Conservatives Blast 'Avatar'
Travis Kavulla, an African studies scholar, argues that the movie's depiction of Na'vi as helpless victims gives a false sense that natives are always in harmony with nature.
"When you have this complete alien species presented as a kind of Hollywood ethics embodiment, I don't find it credible," Kavulla said. "There's this romantic notion of nature. ... It's just ridiculous to think that most indigenous people are kind of hunter-gatherers who don't impact their environment."
Cameron strongly denied any racist intent and said in an e-mail to the AP that his film "asks us to open our eyes and truly see others, respecting them even though they are different, in the hope that we may find a way to prevent conflict and live more harmoniously on this world. I hardly think that is a racist message."
Meanwhile, conservatives are also finding fault with the film.
"I wasn't infuriated by 'Avatar.' I was infuriated by the way it framed the culture-war debate ... as if there are no secular people on the right," Jonah Goldbert, editor-at-large of the National Review, said.
Another conservative writer called it anti-war.
"'Avatar' is a thinly disguised, heavy-handed and simplistic sci-fi fantasy/allegory critical of America from our founding straight through to the Iraq War," conservative movie critic John Nolte wrote. "It looks like a big-budget animated film with a garish color palette right off a hippie's tie-dye shirt."
John Podhoretz, writing a critique for the Weekly Standard, went so far as to call the movie "anti-American."
"The conclusion does ask the audience to root for the defeat of American soldiers at the hands of an insurgency," he wrote. "So it is a deep expression of anti-Americanism -- kind of."
Cameron defended the movie's point of view. In an interview with NBC's "Today Show," he said "Avatar" shows how greed and imperialism tend to destroy the environment, in this case the "pristine" environs of Pandora. "It's a way of looking back at ourselves from this other world, seeing what we're doing here," he said.
Disabled Uncomfortable With 'Avatar'
Even viewers who use wheelchairs had something to say about "Avatar." Most applauded the film's main character, Jake Sully, a Marine who is injured and becomes paraplegic. But some pointed out inaccuracies between the film and real life.
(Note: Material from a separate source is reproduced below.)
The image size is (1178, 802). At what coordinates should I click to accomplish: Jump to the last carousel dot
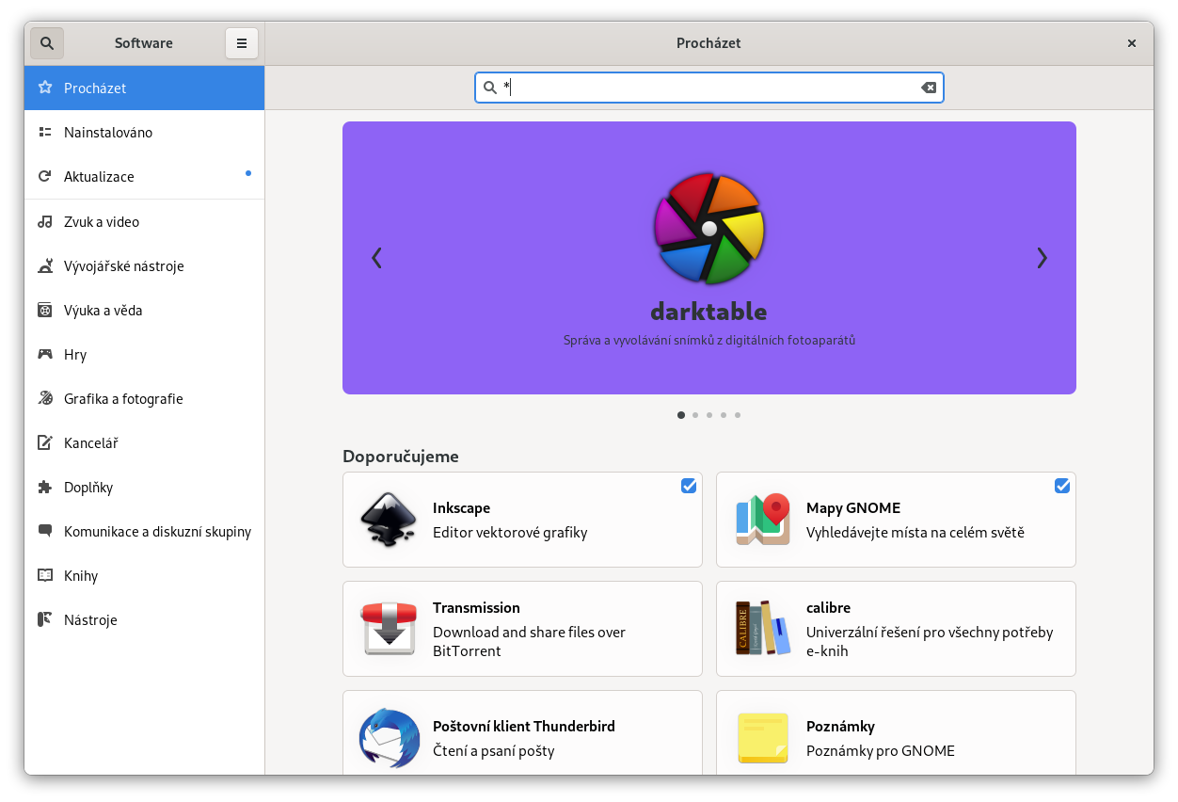pyautogui.click(x=738, y=415)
"As a person with a spinal cord injury, you kind of notice a few things that are out of whack," said Phil Klebine, a tetraplegic who has paralysis in his arms and legs but is able to use a wheelchair.
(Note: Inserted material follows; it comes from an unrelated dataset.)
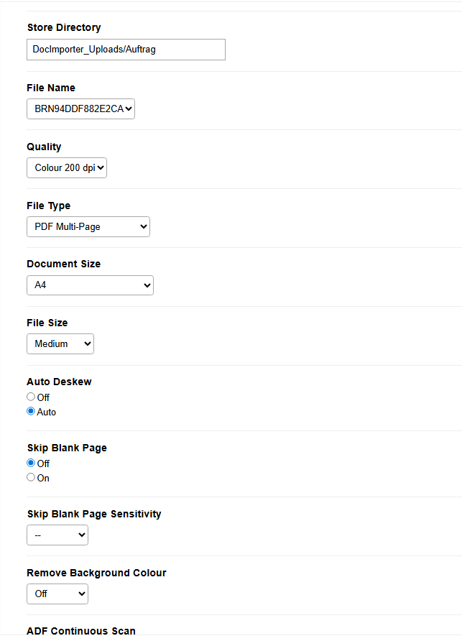Click the File Name heading label

click(x=51, y=88)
Many wheelchair users said Sully's legs looked skinny, and wondered if Cameron had digitally altered them to make them appear atrophied.
They also noticed a detail others might miss; that Sully didn't have a specialized cushion.
"Even for people in manual wheelchairs, they use some sort of cushion to prevent pressure sores," Klebine said
Santina Muha, who suffered a spinal cord injury at age 5 in a car accident, said Sully labored too much when he got in and out of his wheelchair.
"There was one scene when he was doing a transfer and he had to pull his legs over. I thought he struggled too much with the weight of his legs," Muha said. "I'm a little girl, and he was a big strong guy. It should take much less effort for him to transfer."
ABC News' Lauren Cox, Huma Khan and Alexander Marquardt contributed to this report.